(Collected data)
****

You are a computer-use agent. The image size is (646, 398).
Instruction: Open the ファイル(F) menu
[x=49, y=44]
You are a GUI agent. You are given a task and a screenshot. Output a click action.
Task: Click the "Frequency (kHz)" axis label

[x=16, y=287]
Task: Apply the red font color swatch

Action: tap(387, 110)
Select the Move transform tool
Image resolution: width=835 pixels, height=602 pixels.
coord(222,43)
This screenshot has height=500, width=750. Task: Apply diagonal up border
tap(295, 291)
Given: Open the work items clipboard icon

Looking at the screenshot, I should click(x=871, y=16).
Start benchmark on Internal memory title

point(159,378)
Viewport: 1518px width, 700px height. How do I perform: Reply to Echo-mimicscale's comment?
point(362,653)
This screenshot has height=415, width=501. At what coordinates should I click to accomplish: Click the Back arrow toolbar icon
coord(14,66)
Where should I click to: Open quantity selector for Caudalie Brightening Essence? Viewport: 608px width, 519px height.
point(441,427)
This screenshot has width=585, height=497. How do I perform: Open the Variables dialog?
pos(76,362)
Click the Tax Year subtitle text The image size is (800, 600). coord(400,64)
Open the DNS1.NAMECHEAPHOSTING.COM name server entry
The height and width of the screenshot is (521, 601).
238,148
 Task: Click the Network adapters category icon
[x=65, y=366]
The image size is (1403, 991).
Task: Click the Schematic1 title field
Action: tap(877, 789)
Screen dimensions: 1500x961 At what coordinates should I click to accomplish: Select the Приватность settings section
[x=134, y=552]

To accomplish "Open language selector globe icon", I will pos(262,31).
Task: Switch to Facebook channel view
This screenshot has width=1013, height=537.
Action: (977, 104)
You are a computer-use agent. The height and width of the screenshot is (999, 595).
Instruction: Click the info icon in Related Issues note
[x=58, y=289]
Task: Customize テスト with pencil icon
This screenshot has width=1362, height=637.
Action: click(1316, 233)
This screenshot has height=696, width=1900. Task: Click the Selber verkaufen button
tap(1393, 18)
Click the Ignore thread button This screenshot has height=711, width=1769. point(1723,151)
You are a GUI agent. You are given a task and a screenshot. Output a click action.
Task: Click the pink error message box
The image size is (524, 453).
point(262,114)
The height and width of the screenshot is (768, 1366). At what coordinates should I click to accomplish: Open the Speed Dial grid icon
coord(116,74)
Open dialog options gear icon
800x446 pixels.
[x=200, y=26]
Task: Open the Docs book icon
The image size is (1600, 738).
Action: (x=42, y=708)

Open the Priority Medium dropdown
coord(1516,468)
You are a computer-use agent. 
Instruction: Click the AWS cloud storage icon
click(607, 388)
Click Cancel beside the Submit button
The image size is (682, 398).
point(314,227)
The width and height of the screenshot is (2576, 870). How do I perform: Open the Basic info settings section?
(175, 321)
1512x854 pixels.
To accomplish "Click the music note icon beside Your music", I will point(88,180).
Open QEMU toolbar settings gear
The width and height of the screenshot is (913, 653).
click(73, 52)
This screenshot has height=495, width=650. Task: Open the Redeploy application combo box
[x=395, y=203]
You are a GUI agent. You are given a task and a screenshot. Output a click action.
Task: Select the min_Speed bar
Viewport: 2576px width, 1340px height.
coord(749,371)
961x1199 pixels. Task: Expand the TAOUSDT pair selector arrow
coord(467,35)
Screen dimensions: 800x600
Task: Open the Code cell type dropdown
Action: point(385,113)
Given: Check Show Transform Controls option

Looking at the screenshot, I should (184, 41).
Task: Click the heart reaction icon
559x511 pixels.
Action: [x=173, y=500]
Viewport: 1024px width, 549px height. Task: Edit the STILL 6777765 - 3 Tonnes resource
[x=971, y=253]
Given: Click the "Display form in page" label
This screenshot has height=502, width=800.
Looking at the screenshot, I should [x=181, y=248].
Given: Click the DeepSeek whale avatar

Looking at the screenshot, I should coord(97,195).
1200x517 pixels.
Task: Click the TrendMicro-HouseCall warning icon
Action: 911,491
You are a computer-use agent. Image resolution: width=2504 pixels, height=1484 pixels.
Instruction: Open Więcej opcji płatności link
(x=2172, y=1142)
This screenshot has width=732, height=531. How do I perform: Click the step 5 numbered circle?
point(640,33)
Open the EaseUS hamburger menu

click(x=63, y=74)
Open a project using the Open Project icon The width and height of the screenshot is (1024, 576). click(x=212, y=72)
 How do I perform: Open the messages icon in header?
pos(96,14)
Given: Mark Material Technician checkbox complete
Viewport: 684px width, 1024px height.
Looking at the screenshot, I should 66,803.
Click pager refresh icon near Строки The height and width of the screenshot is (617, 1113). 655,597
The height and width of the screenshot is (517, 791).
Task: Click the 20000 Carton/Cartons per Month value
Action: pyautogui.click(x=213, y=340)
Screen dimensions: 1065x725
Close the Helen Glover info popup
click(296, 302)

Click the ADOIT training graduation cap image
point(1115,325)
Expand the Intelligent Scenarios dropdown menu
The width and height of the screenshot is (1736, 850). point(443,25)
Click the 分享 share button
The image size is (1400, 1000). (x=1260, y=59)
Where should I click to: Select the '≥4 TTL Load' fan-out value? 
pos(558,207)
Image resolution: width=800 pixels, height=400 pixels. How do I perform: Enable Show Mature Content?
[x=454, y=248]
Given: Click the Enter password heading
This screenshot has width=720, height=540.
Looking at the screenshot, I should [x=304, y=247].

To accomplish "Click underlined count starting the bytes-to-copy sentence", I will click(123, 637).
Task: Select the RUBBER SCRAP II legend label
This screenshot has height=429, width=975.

****

WHAT THIS TASK INVOLVES:
Search the data above for the word "agent" and count the lines where it appears. Only the number should be given.

OUTPUT OF THE EXERCISE:
7